_RECORDED DATA_

******************************

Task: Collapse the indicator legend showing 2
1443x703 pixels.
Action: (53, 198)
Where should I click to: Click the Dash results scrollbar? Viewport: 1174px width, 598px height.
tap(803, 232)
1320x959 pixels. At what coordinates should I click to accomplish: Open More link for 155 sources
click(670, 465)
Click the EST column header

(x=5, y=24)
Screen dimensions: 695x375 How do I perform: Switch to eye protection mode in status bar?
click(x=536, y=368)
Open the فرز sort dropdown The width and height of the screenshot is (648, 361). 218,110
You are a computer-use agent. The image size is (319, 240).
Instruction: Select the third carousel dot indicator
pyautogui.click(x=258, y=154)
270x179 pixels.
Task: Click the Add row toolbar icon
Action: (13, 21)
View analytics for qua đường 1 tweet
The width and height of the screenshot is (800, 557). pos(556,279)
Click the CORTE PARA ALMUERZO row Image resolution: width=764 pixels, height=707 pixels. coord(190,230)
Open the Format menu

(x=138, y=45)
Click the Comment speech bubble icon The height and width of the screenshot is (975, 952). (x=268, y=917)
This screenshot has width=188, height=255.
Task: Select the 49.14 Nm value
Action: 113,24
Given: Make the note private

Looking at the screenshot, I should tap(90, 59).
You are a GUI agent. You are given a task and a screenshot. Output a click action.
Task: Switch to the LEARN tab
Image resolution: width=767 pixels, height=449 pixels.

******************************

_INSTRUCTIONS TO FOLLOW_
No line may be skipped. Transcribe the listing above exactly.

_RESULT OF THIS EXERCISE_
Task: Collapse the indicator legend showing 2
1443x703 pixels.
Action: (53, 198)
Where should I click to: Click the Dash results scrollbar? Viewport: 1174px width, 598px height.
tap(803, 232)
1320x959 pixels. At what coordinates should I click to accomplish: Open More link for 155 sources
click(670, 465)
Click the EST column header

(x=5, y=24)
Screen dimensions: 695x375 How do I perform: Switch to eye protection mode in status bar?
click(x=536, y=368)
Open the فرز sort dropdown The width and height of the screenshot is (648, 361). 218,110
You are a computer-use agent. The image size is (319, 240).
Instruction: Select the third carousel dot indicator
pyautogui.click(x=258, y=154)
270x179 pixels.
Task: Click the Add row toolbar icon
Action: (13, 21)
View analytics for qua đường 1 tweet
The width and height of the screenshot is (800, 557). pos(556,279)
Click the CORTE PARA ALMUERZO row Image resolution: width=764 pixels, height=707 pixels. coord(190,230)
Open the Format menu

(x=138, y=45)
Click the Comment speech bubble icon The height and width of the screenshot is (975, 952). (x=268, y=917)
This screenshot has width=188, height=255.
Task: Select the 49.14 Nm value
Action: 113,24
Given: Make the note private

Looking at the screenshot, I should tap(90, 59).
You are a GUI agent. You are given a task and a screenshot. Output a click action.
Task: Switch to the LEARN tab
Image resolution: width=767 pixels, height=449 pixels.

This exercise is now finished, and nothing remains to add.